Biden gathered with NATO leaders in Brussels today, where challenges from Russia and China are taking center stage.

The alliance is expected to label China a security risk due to its cyberattacks and naval expansion.

The NATO summit comes after the weekend G7 summit in England, where leaders from the world's strongest economies condemned China's human rights abuses.

The NATO nations are reaffirming the organization's central tenet, that an attack on one member is an attack on all, and they're considering expanding that tenet to include cyberattacks.

That's also a major topic in the upcoming summit between Biden and Putin after attacks by Russia-based cyber gangs targeted America's fuel and meat supplies.  

Both leaders agree that U.S. and Russia relations are at historic lows.

Recently, Putin responded to a question about Biden referring to him as 'a killer.'

A reporter asked, "When President Biden was asked whether he believes you are a killer, he said, 'I do'. Mr. President, are you a killer?"
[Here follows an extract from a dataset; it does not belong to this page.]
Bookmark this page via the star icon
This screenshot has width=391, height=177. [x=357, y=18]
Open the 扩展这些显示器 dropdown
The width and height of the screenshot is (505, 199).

Putin laughed at the question, responding, "Over my tenure, I've gotten used to attacks from all kinds of angles and from all kinds of areas under all kinds of pretext, and reasons and of different caliber and fierceness and none of it surprises me."

In a recent exchange with the press, Biden also misspoke multiple times, labeling the wrong country as a concern between the U.S. and Russia. He repeatedly referred to Libya, even though the real issue is about Russia's military involvement in Syria.

Biden and Putin meet in Geneva on Wednesday.